“Soal duta sanitasi baiknya tanya ke Pokja, karena saya niatnya hanya membantu,” katanya sambil tersenyum ramah.
Ikke mengaku hanya terpanggil untuk mendukung program sanitasi, berlandaskan pengalaman pribadinya, pengalaman traumatik masa kecil, yang tak ingin dialami lagi oleh penerusnya. Ikke dan manajemennya pun mengaku terbuka untuk mendukung program sanitasi di pusat atau daerah, bukan sekadar hadir menghibur bernyanyi di kegiatan sanitasi, namun terlibat dalam aktivitasi sanitasi apa pun.
“Duta itu kan hanya simbolis. Saya hanya ingin melakukan sesuatu, hal kecil apa yang bisa saya lakukan, daripada hanya marah-marah,” kata Ikke yang kerap mencetuskan keluhannya soal toilet tak layak di medsos.

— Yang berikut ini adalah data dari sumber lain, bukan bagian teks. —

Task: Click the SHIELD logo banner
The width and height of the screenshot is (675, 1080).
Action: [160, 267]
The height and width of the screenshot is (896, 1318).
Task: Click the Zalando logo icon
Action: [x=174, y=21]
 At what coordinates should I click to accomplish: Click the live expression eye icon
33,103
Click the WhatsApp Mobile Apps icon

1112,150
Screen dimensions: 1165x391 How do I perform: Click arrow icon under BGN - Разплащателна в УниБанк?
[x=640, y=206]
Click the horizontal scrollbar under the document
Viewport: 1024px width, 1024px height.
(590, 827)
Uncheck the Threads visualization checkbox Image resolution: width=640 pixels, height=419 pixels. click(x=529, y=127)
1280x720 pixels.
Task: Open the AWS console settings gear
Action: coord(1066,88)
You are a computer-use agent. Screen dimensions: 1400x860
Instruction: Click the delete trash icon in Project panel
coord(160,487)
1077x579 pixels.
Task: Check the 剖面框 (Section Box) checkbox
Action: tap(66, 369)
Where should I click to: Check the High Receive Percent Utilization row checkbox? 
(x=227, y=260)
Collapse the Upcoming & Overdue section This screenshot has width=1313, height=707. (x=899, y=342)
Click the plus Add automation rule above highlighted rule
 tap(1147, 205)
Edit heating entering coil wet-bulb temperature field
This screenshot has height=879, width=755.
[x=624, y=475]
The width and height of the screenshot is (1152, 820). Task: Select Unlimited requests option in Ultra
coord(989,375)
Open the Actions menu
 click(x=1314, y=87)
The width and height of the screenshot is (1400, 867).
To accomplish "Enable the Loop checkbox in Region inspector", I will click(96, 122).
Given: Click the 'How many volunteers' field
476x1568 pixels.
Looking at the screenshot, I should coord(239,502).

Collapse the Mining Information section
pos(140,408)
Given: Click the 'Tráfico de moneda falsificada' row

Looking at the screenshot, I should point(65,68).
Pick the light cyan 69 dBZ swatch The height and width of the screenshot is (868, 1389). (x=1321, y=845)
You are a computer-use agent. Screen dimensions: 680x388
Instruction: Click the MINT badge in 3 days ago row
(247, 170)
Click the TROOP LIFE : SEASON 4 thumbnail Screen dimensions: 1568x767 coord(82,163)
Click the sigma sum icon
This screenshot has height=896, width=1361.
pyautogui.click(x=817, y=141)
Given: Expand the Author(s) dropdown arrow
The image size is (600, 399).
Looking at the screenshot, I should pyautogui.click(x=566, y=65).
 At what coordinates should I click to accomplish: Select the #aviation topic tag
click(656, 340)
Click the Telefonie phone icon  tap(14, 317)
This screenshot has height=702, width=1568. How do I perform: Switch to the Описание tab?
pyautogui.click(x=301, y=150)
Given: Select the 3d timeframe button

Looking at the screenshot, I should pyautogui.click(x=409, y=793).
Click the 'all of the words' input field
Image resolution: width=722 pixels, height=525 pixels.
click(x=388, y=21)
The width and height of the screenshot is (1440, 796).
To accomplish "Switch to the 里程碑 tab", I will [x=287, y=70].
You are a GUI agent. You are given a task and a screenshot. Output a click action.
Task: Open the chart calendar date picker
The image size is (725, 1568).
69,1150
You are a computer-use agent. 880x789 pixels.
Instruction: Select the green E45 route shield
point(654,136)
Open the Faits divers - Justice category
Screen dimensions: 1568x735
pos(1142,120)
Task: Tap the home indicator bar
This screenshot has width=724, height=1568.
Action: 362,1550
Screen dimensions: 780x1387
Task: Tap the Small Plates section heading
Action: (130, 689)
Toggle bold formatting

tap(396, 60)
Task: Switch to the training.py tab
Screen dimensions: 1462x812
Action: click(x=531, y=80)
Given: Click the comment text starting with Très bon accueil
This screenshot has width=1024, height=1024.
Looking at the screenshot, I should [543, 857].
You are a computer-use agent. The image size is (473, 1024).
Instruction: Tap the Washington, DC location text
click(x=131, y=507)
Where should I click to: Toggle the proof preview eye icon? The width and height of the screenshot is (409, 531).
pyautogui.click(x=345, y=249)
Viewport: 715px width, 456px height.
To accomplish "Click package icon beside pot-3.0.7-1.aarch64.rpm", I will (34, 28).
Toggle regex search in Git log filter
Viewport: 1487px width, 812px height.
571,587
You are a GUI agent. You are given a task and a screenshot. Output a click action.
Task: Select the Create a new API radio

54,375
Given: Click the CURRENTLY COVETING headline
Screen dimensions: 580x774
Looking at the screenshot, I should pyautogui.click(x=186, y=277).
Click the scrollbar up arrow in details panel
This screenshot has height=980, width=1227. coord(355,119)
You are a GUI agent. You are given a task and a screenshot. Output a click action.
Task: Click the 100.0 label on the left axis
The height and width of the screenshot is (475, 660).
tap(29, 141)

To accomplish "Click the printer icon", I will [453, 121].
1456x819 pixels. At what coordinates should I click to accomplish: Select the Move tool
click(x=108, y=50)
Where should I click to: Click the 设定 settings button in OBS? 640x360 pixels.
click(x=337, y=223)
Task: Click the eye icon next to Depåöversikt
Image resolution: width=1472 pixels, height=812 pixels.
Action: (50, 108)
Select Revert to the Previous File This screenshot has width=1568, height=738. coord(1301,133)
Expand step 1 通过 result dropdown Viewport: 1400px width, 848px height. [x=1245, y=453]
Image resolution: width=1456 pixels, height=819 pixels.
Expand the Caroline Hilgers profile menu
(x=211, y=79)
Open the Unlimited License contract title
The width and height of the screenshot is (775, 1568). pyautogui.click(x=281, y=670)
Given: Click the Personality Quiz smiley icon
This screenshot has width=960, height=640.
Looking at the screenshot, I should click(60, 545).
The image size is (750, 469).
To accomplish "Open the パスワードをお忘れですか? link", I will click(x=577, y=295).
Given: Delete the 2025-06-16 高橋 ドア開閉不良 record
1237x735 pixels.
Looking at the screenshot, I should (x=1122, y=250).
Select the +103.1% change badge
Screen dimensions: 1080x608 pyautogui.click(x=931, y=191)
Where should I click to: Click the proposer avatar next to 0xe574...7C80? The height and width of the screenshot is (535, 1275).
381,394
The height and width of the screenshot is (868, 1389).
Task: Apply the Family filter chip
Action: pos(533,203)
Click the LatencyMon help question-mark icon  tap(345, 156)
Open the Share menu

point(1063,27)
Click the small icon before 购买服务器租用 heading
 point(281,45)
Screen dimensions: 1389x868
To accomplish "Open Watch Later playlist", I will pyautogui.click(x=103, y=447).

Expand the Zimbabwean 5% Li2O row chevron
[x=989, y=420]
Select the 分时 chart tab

Saat ditanya mengenai rencana langkah selanjutnya apa yang ingin Ikke lakukan sebagai bentuk kontribusinya untuk mengatasi masalah sanitasi, Ikke mengatakan kalau setiap usai bernyanyi dia biasanya menyerukan agar penonton menjaga keamanan dan ketertiban, ia berencana akan menambahkan seruan baru, jaga kebersihan, buang sampah pada tempatnya atau kalau perlu bawa pulang sampah jangan tersisa di area pertunjukkan. Langkah lainnya, Ikke menyebarkan kepedulian peduli sanitasi lewat jejaring yang ia punya, fans club dan komunitasnya yakni Kommunike.
Jadi Influencer
Kalau bukan duta, lantas apa sebutannya meski sebenarnya Ikke tak butuh sebutan apa pun untuk menunjukkan dukungannya?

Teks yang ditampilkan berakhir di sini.